Record extracts Start Marker
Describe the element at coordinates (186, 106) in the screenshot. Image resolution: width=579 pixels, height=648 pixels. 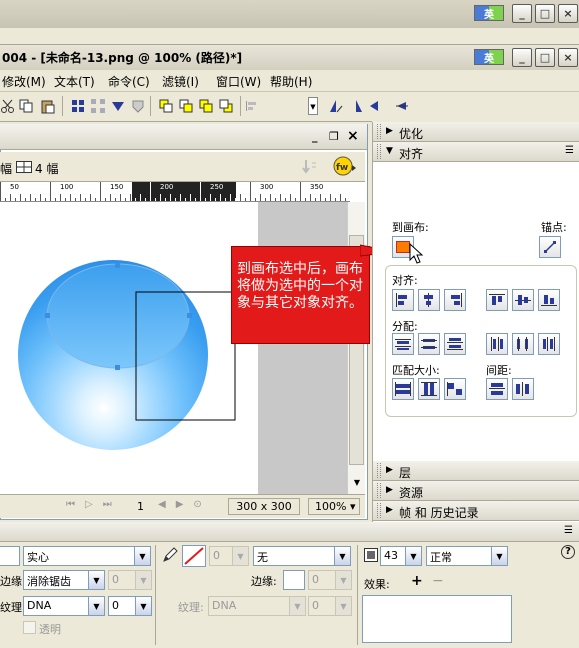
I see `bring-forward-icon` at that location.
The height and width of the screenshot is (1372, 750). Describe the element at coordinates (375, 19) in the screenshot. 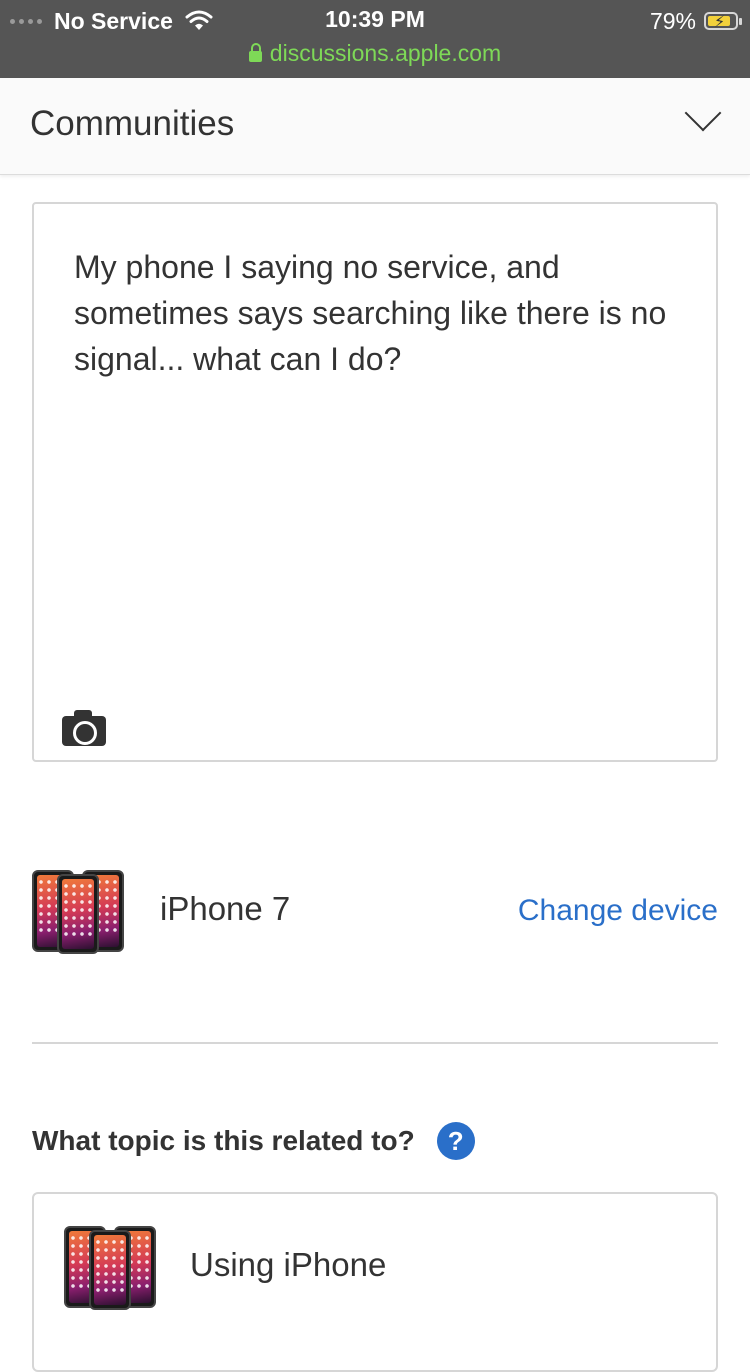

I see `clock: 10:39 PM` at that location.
Record extracts End Marker
Record extracts Start Marker
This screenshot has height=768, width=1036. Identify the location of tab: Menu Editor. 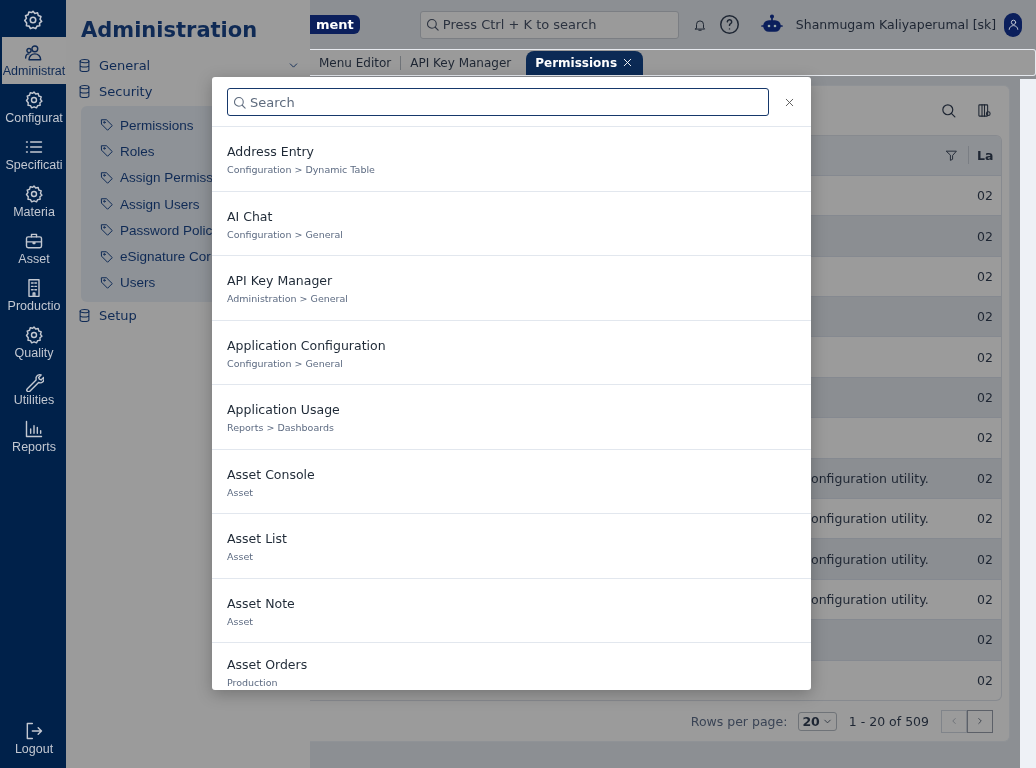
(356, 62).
Record extracts End Marker
Record extracts Start Marker
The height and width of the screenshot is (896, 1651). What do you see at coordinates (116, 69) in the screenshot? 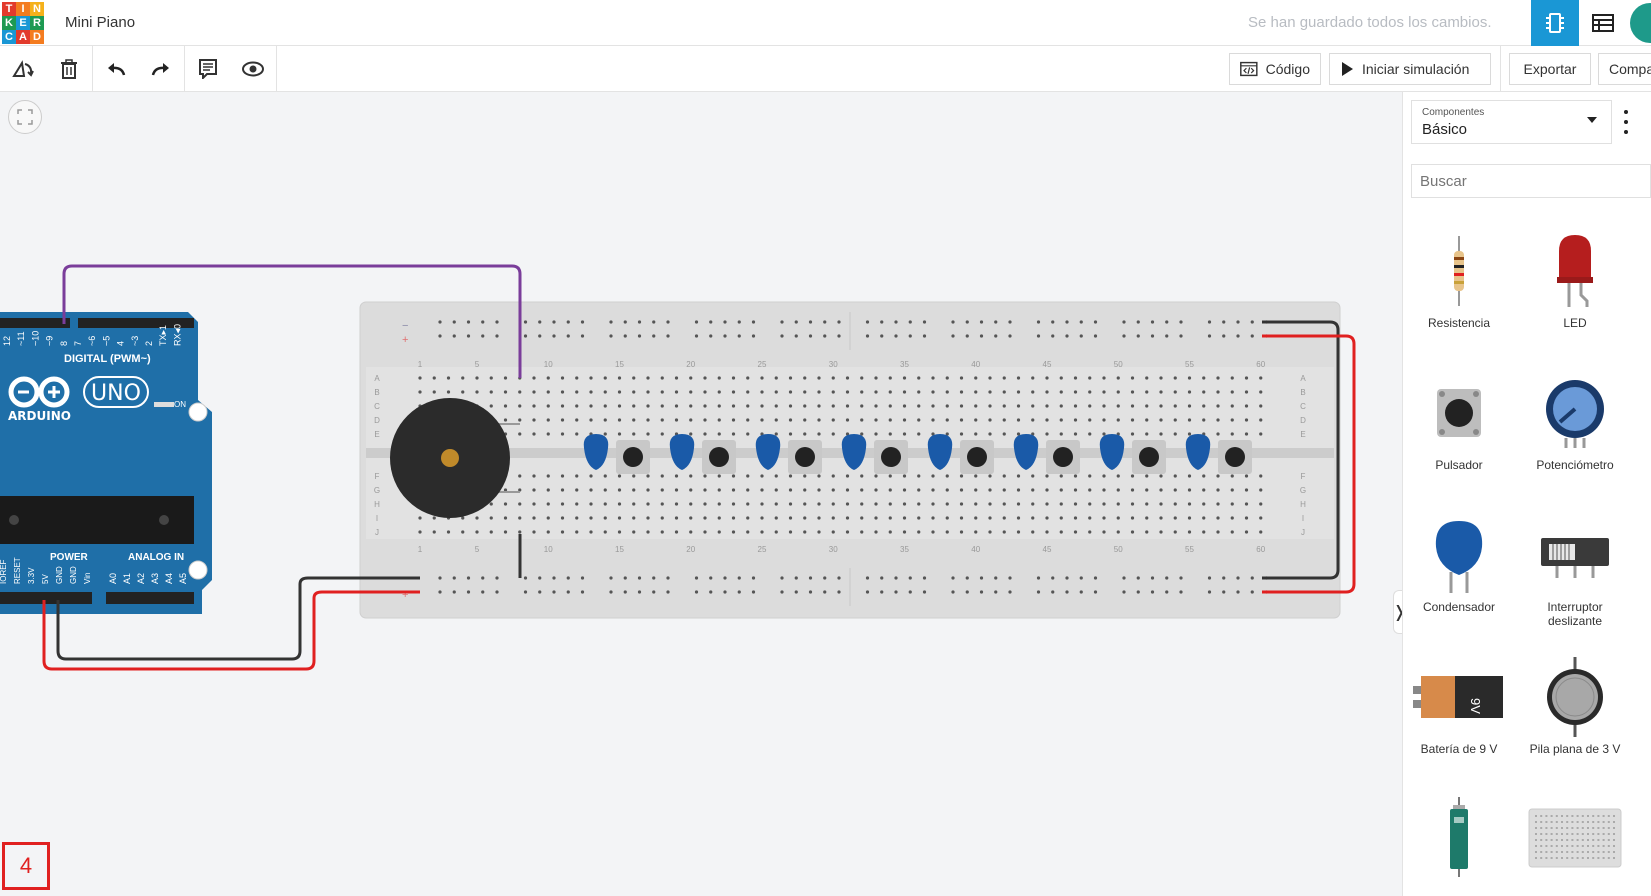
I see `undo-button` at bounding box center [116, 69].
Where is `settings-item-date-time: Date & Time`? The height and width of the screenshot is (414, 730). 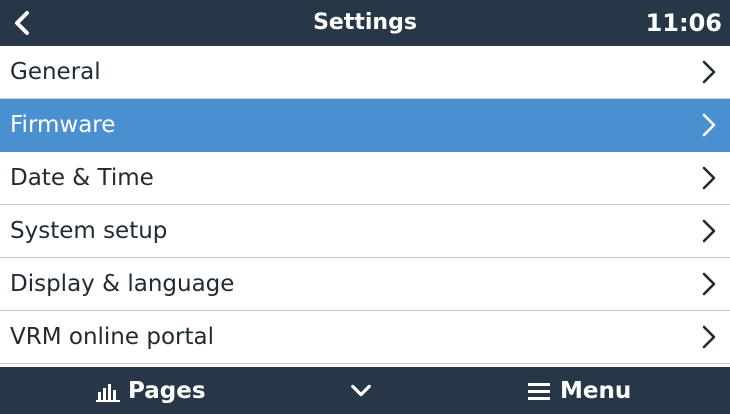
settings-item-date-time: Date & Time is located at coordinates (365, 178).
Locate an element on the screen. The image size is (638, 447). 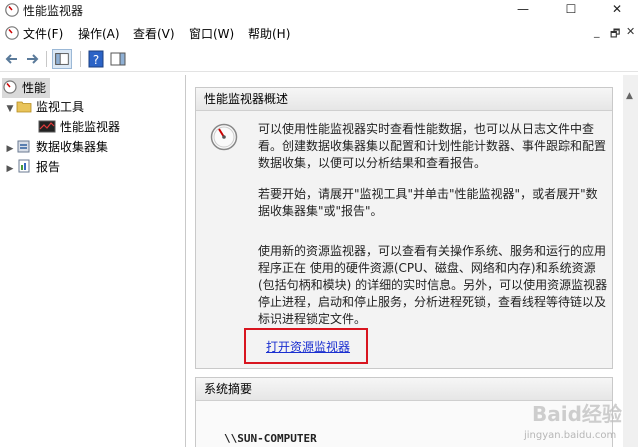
Record extracts End Marker
▸ The problem:
Return exactly the lines of the material from the line with "is (414, 730)." to the line with "Locate an element", both included. Leave the pictures out of your answer.

▸ Task answer:
Where is `settings-item-date-time: Date & Time`? The height and width of the screenshot is (414, 730). 
settings-item-date-time: Date & Time is located at coordinates (365, 178).
Locate an element on the screen. The image size is (638, 447). 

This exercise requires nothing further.